● **TASK DIRECTIONS**
Print exactly the lines from the one that contains "Task: Select Clone Form from the menu" through the final line of the entries below, both included, and nothing else; omit the pictures.

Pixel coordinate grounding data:
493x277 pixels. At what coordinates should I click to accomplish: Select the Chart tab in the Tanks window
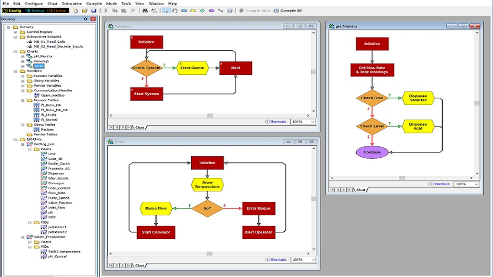[140, 265]
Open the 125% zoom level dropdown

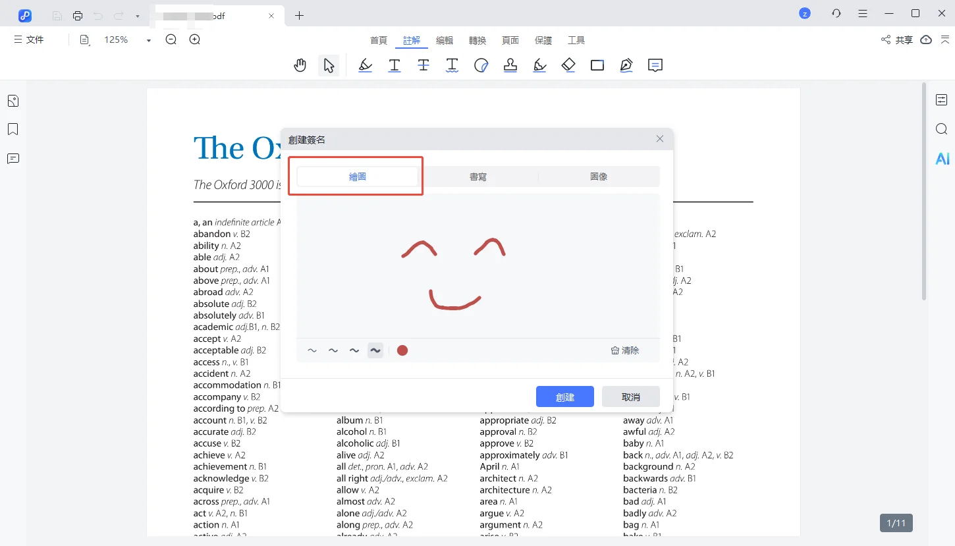tap(148, 40)
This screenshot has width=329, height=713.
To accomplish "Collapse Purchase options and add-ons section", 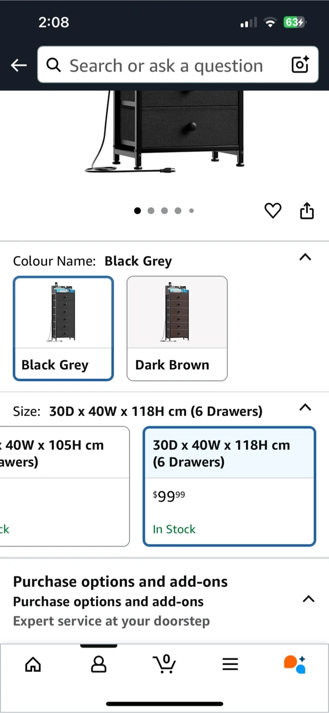I will 308,599.
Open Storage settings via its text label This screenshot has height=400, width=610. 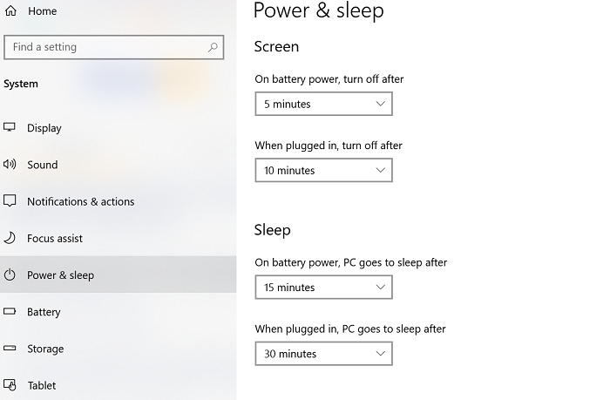click(x=45, y=349)
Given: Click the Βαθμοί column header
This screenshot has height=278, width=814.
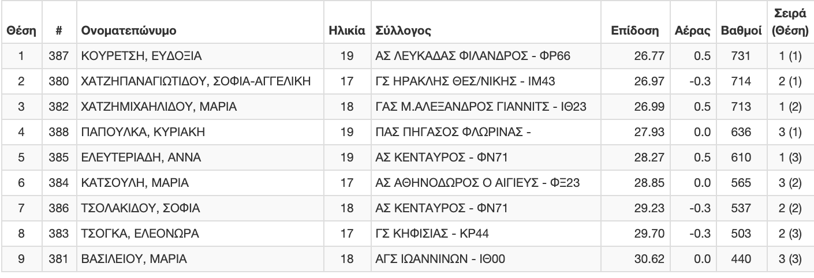Looking at the screenshot, I should coord(733,30).
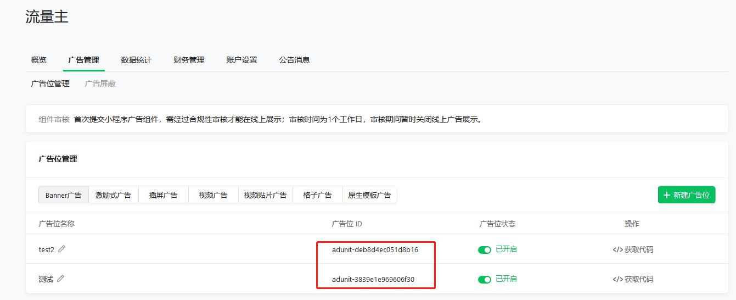Switch to 插屏广告 ad type

163,195

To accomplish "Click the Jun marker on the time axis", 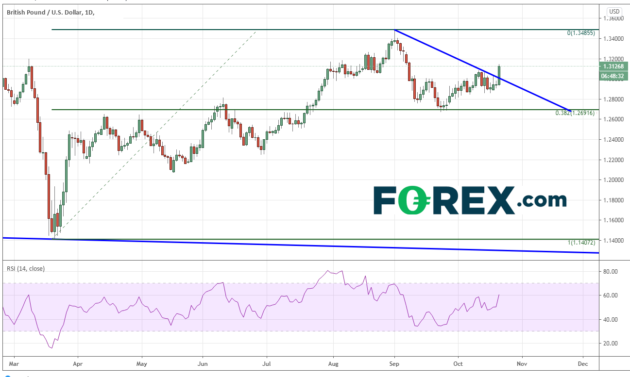I will coord(203,362).

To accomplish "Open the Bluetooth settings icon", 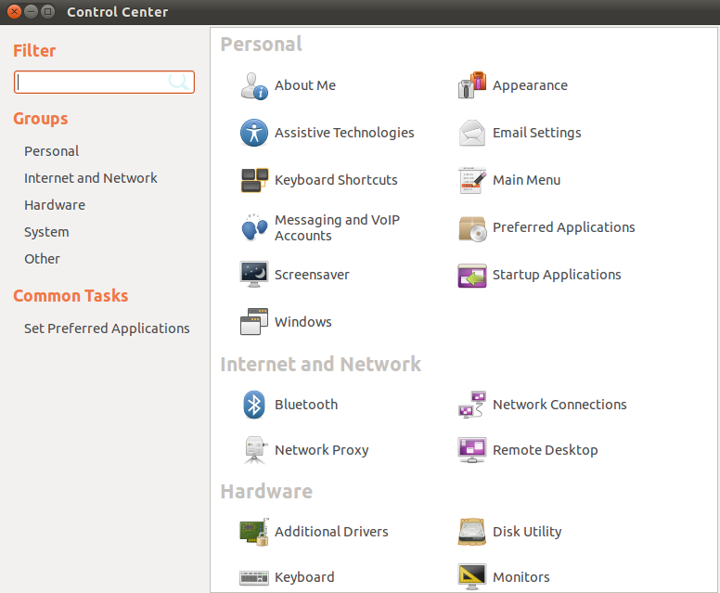I will [254, 405].
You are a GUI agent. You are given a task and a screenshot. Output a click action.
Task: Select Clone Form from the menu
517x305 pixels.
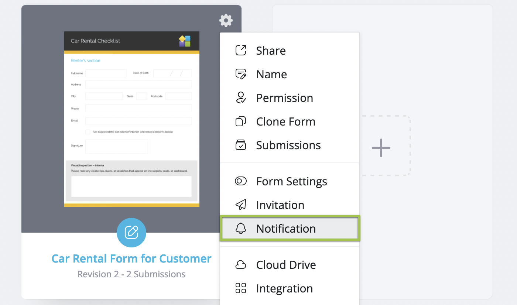point(285,121)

● **SOLUTION BELOW**
Task: Select Clone Form from the menu
517x305 pixels.
point(285,121)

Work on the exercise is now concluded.